# Problem details
Reproduce every line of the items below verbatim, from the very first line down to and including the line that contains "Action: point(335,11)".
— Start Material to process —
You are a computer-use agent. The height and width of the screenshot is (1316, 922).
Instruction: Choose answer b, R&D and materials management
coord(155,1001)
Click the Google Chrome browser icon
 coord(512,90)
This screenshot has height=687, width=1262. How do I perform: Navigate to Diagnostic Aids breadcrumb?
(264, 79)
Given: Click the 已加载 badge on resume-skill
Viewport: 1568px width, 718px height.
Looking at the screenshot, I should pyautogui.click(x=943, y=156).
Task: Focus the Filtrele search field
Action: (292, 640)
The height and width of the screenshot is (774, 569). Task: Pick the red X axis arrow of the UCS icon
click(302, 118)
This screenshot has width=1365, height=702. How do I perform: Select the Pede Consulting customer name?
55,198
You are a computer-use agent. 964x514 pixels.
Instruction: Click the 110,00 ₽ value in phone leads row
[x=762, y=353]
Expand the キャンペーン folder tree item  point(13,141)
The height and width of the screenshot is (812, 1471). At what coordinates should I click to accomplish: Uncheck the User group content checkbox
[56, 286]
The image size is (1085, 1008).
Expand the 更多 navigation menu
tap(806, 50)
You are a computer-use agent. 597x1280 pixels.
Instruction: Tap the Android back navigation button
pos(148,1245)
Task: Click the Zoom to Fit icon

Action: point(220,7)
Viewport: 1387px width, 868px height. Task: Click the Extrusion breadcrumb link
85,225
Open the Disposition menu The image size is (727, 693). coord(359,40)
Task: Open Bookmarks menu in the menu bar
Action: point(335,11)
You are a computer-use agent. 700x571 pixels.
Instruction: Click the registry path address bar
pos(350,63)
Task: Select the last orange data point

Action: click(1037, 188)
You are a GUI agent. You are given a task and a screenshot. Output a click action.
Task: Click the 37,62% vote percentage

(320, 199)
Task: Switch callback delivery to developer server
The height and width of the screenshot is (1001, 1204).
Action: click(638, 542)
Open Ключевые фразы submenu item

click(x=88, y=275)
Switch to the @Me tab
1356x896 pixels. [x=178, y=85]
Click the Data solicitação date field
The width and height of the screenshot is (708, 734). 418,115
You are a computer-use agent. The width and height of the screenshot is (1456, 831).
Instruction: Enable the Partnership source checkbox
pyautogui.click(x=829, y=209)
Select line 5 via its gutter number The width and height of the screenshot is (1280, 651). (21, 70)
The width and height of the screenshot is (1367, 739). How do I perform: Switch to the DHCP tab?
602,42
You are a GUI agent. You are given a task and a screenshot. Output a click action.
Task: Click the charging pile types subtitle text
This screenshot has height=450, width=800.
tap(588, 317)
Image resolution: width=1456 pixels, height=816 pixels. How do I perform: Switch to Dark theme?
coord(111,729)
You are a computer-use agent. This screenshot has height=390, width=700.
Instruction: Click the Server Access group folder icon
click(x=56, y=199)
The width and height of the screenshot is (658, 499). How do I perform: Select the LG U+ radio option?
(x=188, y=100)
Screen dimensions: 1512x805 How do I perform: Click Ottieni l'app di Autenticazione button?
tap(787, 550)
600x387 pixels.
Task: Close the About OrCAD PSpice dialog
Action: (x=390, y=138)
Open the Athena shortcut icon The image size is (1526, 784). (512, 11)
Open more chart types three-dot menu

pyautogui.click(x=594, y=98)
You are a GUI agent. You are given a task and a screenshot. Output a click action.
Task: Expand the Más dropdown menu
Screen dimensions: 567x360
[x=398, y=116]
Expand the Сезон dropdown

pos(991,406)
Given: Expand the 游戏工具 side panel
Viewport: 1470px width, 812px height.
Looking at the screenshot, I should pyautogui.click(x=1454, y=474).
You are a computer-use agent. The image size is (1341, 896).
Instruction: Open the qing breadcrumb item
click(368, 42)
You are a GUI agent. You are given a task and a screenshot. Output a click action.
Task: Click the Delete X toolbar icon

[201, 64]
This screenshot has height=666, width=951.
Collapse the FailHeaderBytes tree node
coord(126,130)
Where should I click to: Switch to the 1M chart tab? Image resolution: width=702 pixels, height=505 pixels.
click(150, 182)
— End Material to process —
# Exercise result
You are a computer-use agent. The height and width of the screenshot is (1316, 922).
Instruction: Choose answer b, R&D and materials management
coord(155,1001)
Click the Google Chrome browser icon
 coord(512,90)
This screenshot has height=687, width=1262. How do I perform: Navigate to Diagnostic Aids breadcrumb?
(264, 79)
Given: Click the 已加载 badge on resume-skill
Viewport: 1568px width, 718px height.
Looking at the screenshot, I should pyautogui.click(x=943, y=156).
Task: Focus the Filtrele search field
Action: (292, 640)
The height and width of the screenshot is (774, 569). Task: Pick the red X axis arrow of the UCS icon
click(302, 118)
This screenshot has width=1365, height=702. How do I perform: Select the Pede Consulting customer name?
55,198
You are a computer-use agent. 964x514 pixels.
Instruction: Click the 110,00 ₽ value in phone leads row
[x=762, y=353]
Expand the キャンペーン folder tree item  point(13,141)
The height and width of the screenshot is (812, 1471). At what coordinates should I click to accomplish: Uncheck the User group content checkbox
[56, 286]
The image size is (1085, 1008).
Expand the 更多 navigation menu
tap(806, 50)
You are a computer-use agent. 597x1280 pixels.
Instruction: Tap the Android back navigation button
pos(148,1245)
Task: Click the Zoom to Fit icon

Action: point(220,7)
Viewport: 1387px width, 868px height. Task: Click the Extrusion breadcrumb link
85,225
Open the Disposition menu The image size is (727, 693). coord(359,40)
Task: Open Bookmarks menu in the menu bar
Action: point(335,11)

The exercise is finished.